Obviously, Congress realizes that Roth IRAs are a good thing and they want to make it as enticing as they can for you to do a conversion. Since this rule opens up the possibility of a Roth conversion to everyone, you should put a note on your calendar to have a discussion with your advisors on January 1, 2010 about whether a Roth conversion makes sense for you.

Company Sponsored Retirement Plans Can Now Be Rolled Into Inherited IRAs by Non-Spouse Beneficiaries

The Stretch IRA is a very powerful concept. Properly structured, your non-spouse beneficiary (your spouse can always just rollover your IRA into their own and treat it as theirs) can take small distributions each year, and pay taxes on them, and leave the balance or your IRA growing tax deferred for their lifetime. However, in the case of a non-spouse inheriting a company sponsored retirement plan (401k, 403b, TSA, etc) they usually have to take the money out over a short period of time and pay taxes on it, forfeiting a lifetime of tax deferred growth.

Effective in 2007, a non-spouse beneficiary (your kids, grandkids, cousins, etc) can roll over a company sponsored retirement plan into a properly titled inherited IRA. The new rules will now allow non-spouse beneficiaries the ability to stretch distributions, and taxes, out over their lifetime.

The new rules also allow company sponsored plans to be transferred into trusts that can stretch out distributions.
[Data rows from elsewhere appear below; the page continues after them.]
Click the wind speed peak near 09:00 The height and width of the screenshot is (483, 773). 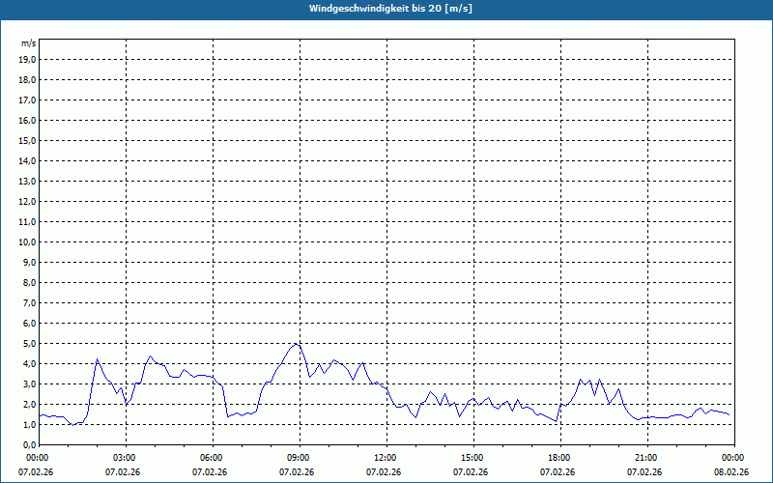pos(297,343)
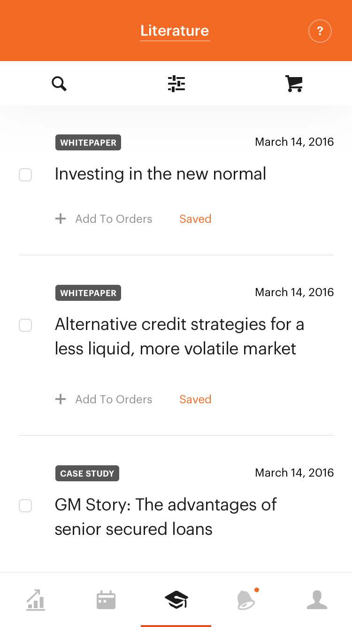The width and height of the screenshot is (352, 627).
Task: Click Saved under Alternative credit strategies
Action: tap(195, 400)
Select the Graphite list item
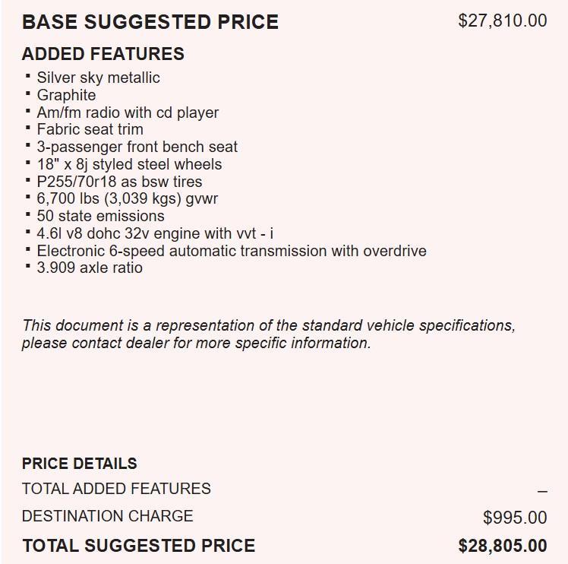The height and width of the screenshot is (564, 568). point(66,95)
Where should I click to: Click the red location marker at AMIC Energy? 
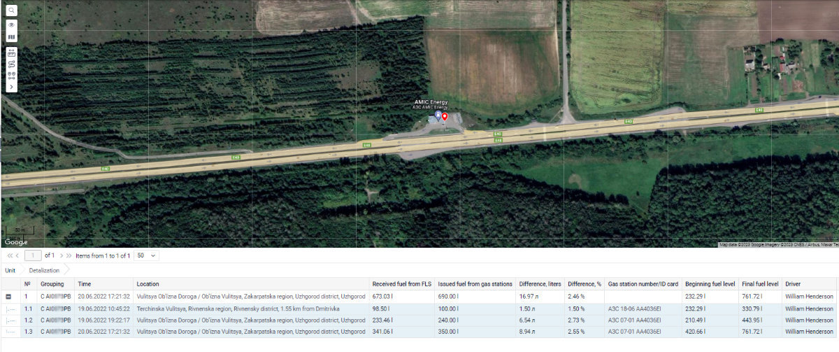pos(445,117)
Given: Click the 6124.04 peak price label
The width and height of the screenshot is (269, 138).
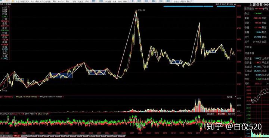Looking at the screenshot, I should (x=141, y=10).
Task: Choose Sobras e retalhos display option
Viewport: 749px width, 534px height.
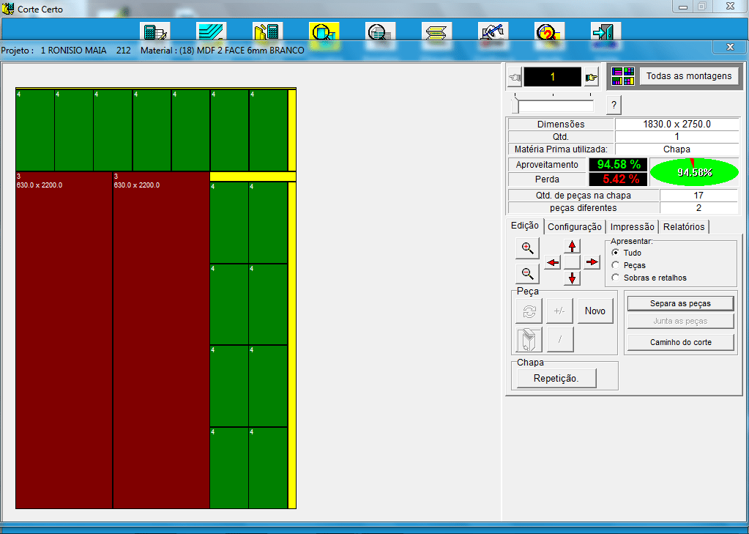Action: 615,278
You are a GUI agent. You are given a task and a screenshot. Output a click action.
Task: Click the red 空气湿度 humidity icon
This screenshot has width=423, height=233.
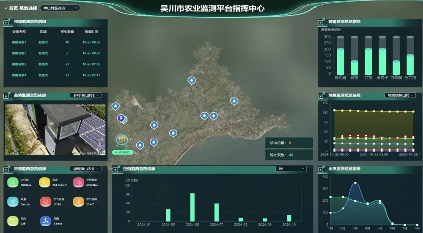pyautogui.click(x=45, y=202)
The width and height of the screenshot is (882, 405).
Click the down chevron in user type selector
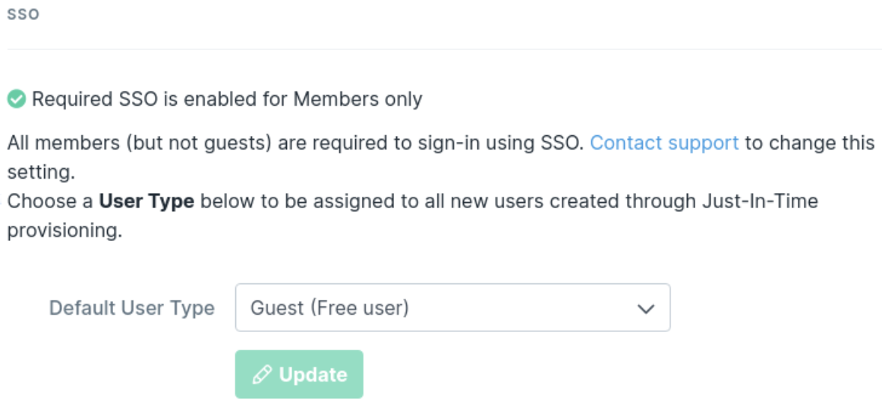(x=646, y=308)
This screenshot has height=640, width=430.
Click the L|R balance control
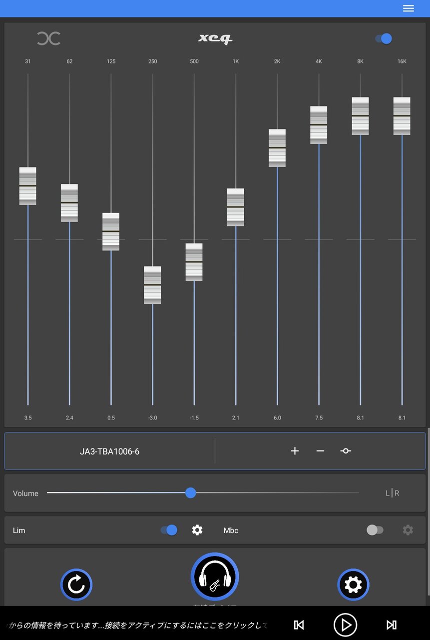click(392, 494)

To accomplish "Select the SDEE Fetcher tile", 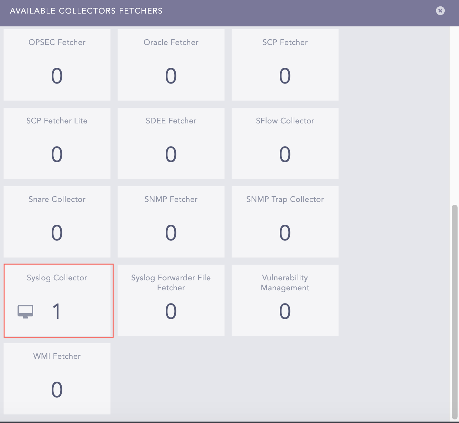I will click(x=171, y=143).
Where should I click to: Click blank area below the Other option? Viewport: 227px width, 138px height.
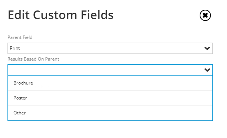click(110, 129)
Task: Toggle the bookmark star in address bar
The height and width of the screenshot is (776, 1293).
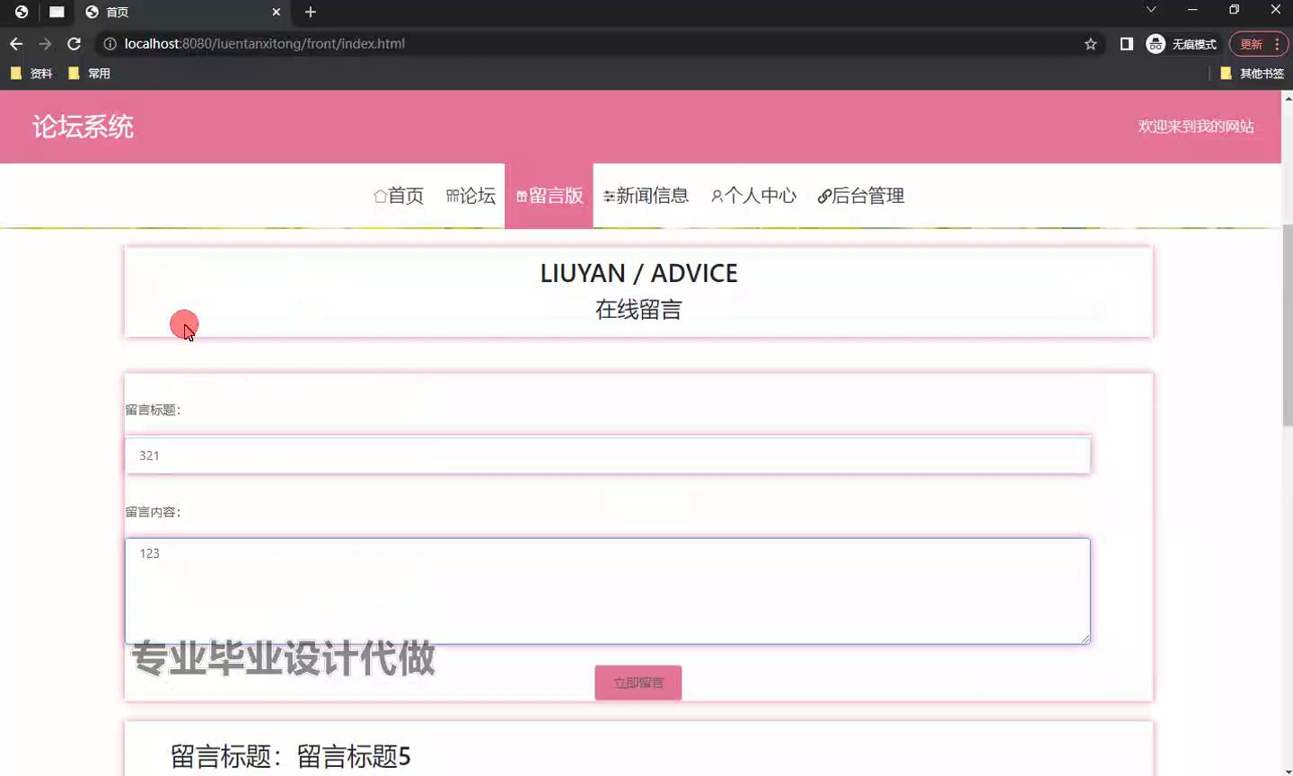Action: [x=1089, y=43]

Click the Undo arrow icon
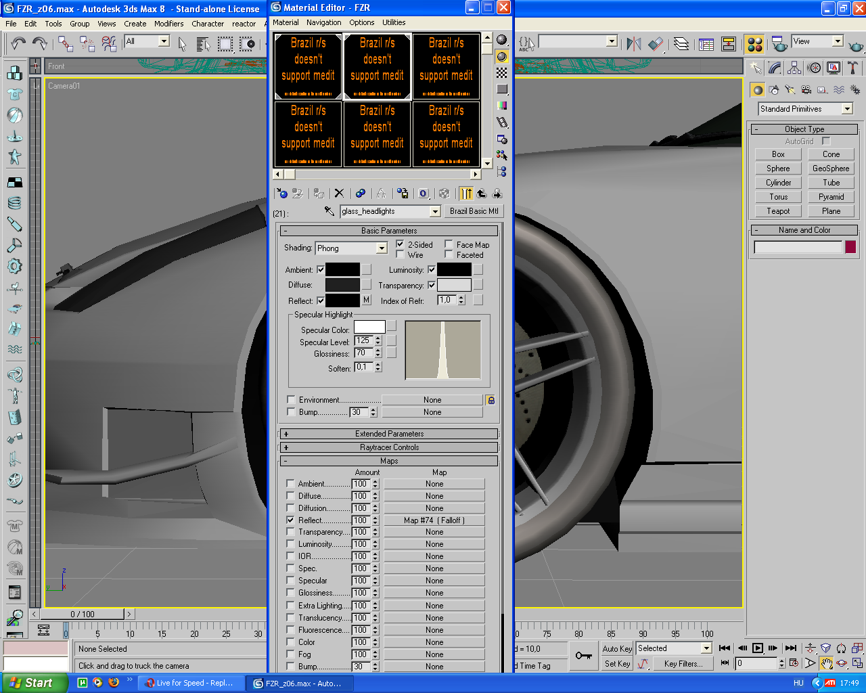(18, 44)
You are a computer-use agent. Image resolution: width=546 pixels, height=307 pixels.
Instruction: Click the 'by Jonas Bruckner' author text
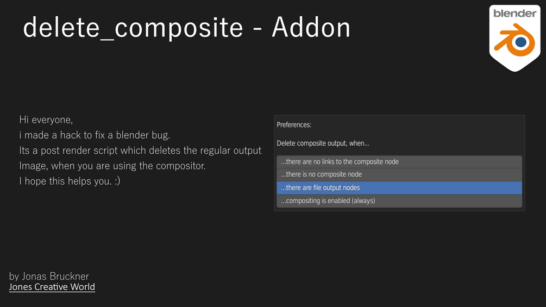click(49, 276)
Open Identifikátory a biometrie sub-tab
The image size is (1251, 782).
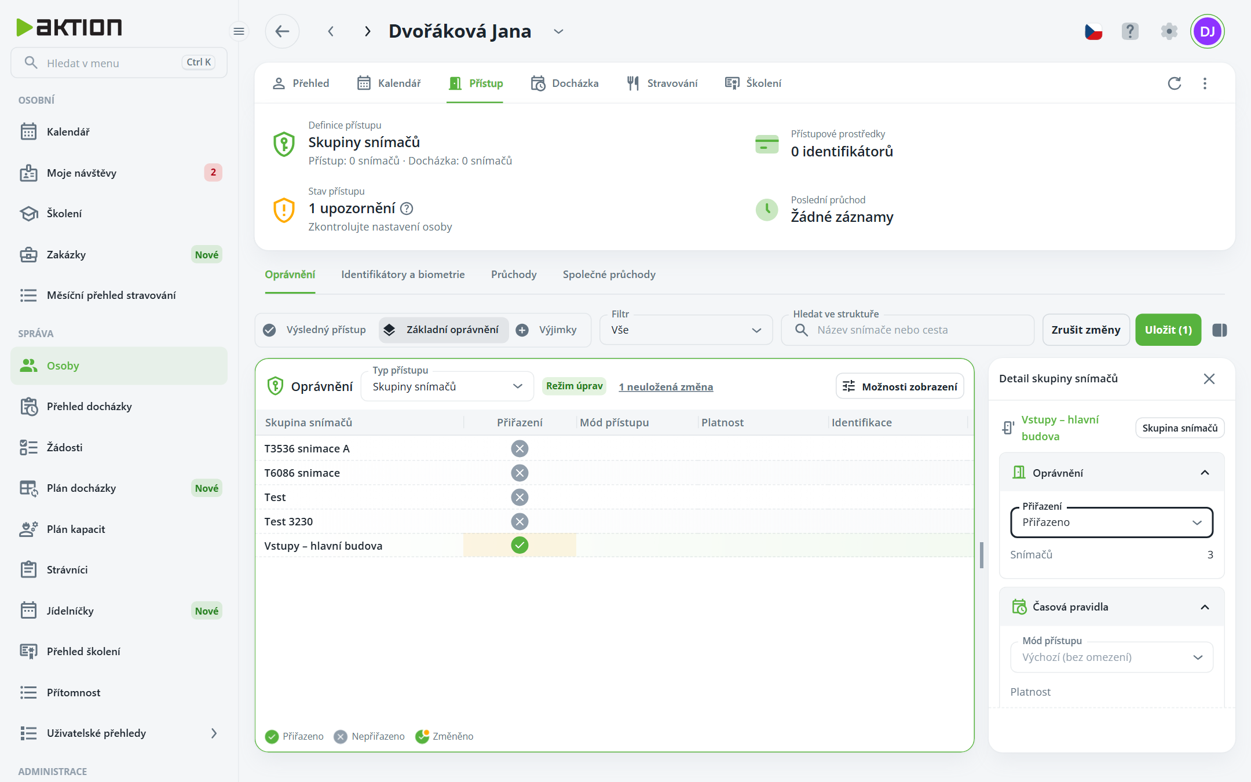403,275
In the case where you do not trust your beneficiaries to make smart choices with the money, a trust can be used.

There are a couple of key details with the new rules; The company has to allow the transfer, which it may not, and it must be a direct transfer to the inherited IRA.

This new rule means that if you want to leave money in a company sponsored plan after you retire it will not take any tax advantages away from your beneficiaries. Of course, there are still a number of other issues that might argue for rolling the company sponsored plan into an IRA----required minimum distribution simplicity, more investment options, less paperwork, etc.

Congress seems to understand the important roll IRAs play in retirement savings, and so far this year they have been very accommodating on making the rules easier and more attractive. This area of the law is constantly changing so stay tuned.

About the author:
Matthew Tuttle is the author of "Financial Secrets of my Wealthy Grandparents". For more information or to subscribe to his free newsletter, please visit his website at www.Matthewtuttle.com.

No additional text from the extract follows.